→ **SELECTED PASSAGE**:
....................
Entra Eiendom, Skanska, architects Snøhetta, the environmental organization ZERO, and the aluminium company Hydro are entering into an agreement to build Norway’s first energy-positive office building. The new alliance, Powerhouse, plans to present its first building project in the summer of 2011.
In November 2010, ZERO and Hydro began looking for partners who could help realize a showcase energy-neutral building in Norway.
With the establishment of the Powerhouse alliance, which includes Snøhetta, Skanska and Entra, ambitions are even higher. The partners want to create a building that is both energy-positive and commercially viable.
The primary goal is to build an energy-positive office building in Norway, which will create a foundation for other energy-positive building projects.
“We’re looking forward to soon be able to present and realize the first energy-positive office building in Norway. We are well under way in identifying concrete opportunities, and hope to be able to present the first project this summer,” says Kyrre Olaf Johansen, managing director of Entra Eiendom, which is one of Norway’s largest property companies.
....................
→ **EXTRACTED DATA**:
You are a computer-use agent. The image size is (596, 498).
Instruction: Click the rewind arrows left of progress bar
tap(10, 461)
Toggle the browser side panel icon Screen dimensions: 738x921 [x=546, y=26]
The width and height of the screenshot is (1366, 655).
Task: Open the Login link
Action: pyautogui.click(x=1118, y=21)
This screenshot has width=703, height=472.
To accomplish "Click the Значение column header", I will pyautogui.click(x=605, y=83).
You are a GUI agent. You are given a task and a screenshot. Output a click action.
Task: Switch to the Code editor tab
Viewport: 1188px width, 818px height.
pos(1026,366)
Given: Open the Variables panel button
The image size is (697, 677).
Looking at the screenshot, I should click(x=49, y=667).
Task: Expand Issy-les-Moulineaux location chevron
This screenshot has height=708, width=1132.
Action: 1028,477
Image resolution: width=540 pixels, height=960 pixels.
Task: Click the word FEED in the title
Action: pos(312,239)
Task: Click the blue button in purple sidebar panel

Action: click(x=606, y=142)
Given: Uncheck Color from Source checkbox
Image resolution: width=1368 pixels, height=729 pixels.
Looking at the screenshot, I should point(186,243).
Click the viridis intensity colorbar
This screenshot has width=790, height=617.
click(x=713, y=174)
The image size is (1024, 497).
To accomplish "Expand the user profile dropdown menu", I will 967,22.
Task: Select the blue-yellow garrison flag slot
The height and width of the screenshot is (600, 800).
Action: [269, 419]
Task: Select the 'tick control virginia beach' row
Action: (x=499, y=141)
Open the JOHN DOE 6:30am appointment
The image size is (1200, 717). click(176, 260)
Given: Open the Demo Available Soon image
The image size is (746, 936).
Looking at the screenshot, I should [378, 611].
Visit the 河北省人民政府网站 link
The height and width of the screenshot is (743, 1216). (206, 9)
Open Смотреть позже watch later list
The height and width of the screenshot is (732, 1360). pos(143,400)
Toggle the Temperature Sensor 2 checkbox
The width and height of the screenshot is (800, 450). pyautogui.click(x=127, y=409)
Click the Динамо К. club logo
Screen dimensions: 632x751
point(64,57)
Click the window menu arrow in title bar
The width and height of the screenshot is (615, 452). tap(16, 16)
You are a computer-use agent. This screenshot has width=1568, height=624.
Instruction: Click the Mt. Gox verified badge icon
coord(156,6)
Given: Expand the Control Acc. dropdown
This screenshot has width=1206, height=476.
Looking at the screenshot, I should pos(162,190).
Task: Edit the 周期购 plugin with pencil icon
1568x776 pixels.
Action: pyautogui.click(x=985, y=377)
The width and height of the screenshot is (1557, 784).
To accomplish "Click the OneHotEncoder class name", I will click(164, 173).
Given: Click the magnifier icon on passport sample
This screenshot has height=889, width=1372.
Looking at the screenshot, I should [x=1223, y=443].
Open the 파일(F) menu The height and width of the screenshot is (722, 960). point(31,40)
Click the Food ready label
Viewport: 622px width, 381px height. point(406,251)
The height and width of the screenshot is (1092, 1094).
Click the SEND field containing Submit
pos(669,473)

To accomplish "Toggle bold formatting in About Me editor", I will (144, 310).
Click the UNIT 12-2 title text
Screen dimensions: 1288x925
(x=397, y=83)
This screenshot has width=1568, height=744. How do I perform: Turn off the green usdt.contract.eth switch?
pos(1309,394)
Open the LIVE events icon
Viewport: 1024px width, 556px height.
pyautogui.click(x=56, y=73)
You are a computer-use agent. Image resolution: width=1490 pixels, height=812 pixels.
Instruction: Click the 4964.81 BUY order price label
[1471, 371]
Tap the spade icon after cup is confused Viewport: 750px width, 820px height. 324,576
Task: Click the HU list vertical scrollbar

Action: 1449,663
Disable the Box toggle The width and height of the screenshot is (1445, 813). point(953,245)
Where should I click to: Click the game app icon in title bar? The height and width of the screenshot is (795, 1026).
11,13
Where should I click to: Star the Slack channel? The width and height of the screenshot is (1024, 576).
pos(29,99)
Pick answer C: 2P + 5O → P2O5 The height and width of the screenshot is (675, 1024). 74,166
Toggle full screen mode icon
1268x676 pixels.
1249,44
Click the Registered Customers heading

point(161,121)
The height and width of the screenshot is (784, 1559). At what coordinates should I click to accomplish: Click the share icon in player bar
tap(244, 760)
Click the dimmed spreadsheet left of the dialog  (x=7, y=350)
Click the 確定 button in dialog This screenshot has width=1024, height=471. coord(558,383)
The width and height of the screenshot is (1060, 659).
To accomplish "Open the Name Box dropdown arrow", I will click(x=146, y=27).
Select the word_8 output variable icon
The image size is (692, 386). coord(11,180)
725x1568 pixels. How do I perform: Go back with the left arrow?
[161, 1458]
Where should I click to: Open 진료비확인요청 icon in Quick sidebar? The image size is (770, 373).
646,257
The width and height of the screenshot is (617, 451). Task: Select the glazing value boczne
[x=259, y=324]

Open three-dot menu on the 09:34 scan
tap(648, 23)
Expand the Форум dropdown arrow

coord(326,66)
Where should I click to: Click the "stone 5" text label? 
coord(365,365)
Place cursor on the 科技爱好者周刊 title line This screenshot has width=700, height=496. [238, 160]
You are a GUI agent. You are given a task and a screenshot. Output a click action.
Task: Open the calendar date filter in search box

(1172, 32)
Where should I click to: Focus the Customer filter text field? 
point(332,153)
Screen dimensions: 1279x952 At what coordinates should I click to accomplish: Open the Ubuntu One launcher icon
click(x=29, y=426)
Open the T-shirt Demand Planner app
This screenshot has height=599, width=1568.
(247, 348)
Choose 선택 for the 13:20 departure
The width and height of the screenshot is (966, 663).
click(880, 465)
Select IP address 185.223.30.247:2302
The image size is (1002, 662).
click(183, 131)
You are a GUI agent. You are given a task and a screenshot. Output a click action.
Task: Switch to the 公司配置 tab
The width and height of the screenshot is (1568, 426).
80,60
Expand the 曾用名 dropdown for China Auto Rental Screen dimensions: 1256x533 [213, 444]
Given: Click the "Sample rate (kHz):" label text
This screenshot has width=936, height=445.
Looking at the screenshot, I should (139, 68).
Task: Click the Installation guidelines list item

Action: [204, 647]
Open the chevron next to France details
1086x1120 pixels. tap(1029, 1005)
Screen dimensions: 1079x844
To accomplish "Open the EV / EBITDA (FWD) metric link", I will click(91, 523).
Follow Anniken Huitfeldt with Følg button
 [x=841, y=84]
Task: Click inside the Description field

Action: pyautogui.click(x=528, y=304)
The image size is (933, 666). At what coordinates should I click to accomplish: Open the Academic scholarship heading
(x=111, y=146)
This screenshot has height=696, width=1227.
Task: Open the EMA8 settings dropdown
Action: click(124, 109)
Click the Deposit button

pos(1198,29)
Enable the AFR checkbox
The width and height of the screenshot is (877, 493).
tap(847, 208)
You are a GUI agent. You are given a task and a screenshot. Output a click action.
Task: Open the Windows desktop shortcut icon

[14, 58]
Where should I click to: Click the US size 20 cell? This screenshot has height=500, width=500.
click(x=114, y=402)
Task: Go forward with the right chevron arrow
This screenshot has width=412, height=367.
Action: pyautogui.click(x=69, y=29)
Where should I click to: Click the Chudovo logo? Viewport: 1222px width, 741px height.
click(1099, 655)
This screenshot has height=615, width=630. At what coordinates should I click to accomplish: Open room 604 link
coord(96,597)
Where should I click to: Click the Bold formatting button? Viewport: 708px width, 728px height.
....................
→ **WHAT IS EXPECTED**: Can you reproduce the entire Powerhouse announcement above, word for word?

→ **THE COMPLETED TASK**:
Entra Eiendom, Skanska, architects Snøhetta, the environmental organization ZERO, and the aluminium company Hydro are entering into an agreement to build Norway’s first energy-positive office building. The new alliance, Powerhouse, plans to present its first building project in the summer of 2011.
In November 2010, ZERO and Hydro began looking for partners who could help realize a showcase energy-neutral building in Norway.
With the establishment of the Powerhouse alliance, which includes Snøhetta, Skanska and Entra, ambitions are even higher. The partners want to create a building that is both energy-positive and commercially viable.
The primary goal is to build an energy-positive office building in Norway, which will create a foundation for other energy-positive building projects.
“We’re looking forward to soon be able to present and realize the first energy-positive office building in Norway. We are well under way in identifying concrete opportunities, and hope to be able to present the first project this summer,” says Kyrre Olaf Johansen, managing director of Entra Eiendom, which is one of Norway’s largest property companies.